(Stored data begins)
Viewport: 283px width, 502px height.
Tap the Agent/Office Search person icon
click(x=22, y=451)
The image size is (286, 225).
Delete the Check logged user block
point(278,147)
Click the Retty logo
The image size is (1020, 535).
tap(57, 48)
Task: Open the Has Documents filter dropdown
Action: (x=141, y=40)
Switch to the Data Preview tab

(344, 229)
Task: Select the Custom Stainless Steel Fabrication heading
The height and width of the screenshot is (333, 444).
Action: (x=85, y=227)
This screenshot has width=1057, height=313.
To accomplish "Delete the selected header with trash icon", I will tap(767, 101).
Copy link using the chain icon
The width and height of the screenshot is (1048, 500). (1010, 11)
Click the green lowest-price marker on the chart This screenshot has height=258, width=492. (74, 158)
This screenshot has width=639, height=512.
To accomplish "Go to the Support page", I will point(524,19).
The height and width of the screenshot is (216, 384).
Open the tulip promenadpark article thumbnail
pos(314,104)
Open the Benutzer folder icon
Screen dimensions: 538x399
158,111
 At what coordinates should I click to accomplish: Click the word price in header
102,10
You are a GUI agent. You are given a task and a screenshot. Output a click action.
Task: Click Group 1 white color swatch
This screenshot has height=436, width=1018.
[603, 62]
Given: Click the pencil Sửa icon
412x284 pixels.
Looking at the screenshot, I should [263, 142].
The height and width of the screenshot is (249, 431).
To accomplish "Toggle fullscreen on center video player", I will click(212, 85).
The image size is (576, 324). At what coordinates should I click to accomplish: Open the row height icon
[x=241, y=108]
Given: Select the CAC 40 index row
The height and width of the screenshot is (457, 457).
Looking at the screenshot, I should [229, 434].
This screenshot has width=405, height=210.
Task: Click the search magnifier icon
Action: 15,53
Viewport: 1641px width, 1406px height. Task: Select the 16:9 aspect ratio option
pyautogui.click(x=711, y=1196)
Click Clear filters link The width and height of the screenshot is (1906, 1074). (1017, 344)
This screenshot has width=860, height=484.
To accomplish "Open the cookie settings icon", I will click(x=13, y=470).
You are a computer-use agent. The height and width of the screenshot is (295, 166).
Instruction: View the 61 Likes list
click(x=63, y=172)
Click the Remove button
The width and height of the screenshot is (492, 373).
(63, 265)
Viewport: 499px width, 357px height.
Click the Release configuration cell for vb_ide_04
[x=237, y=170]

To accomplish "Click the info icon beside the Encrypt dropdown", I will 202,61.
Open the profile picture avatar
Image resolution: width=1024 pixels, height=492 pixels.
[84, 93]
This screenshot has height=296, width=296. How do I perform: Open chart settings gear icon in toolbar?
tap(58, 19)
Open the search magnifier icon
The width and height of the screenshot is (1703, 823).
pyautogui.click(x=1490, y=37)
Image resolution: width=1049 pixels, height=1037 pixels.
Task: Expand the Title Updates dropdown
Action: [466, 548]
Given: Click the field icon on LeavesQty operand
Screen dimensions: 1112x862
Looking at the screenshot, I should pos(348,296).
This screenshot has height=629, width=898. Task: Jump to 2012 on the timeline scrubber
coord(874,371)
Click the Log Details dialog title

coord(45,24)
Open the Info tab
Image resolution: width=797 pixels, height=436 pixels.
(Stored data ends)
▶ [Your assignment]: Repeat only what runs from the line holding "Click the Log Details dialog title" to the end of the data, keeping every line exactly as written, first and last included.

▶ [Exercise response]:
Click the Log Details dialog title

coord(45,24)
Open the Info tab
Image resolution: width=797 pixels, height=436 pixels.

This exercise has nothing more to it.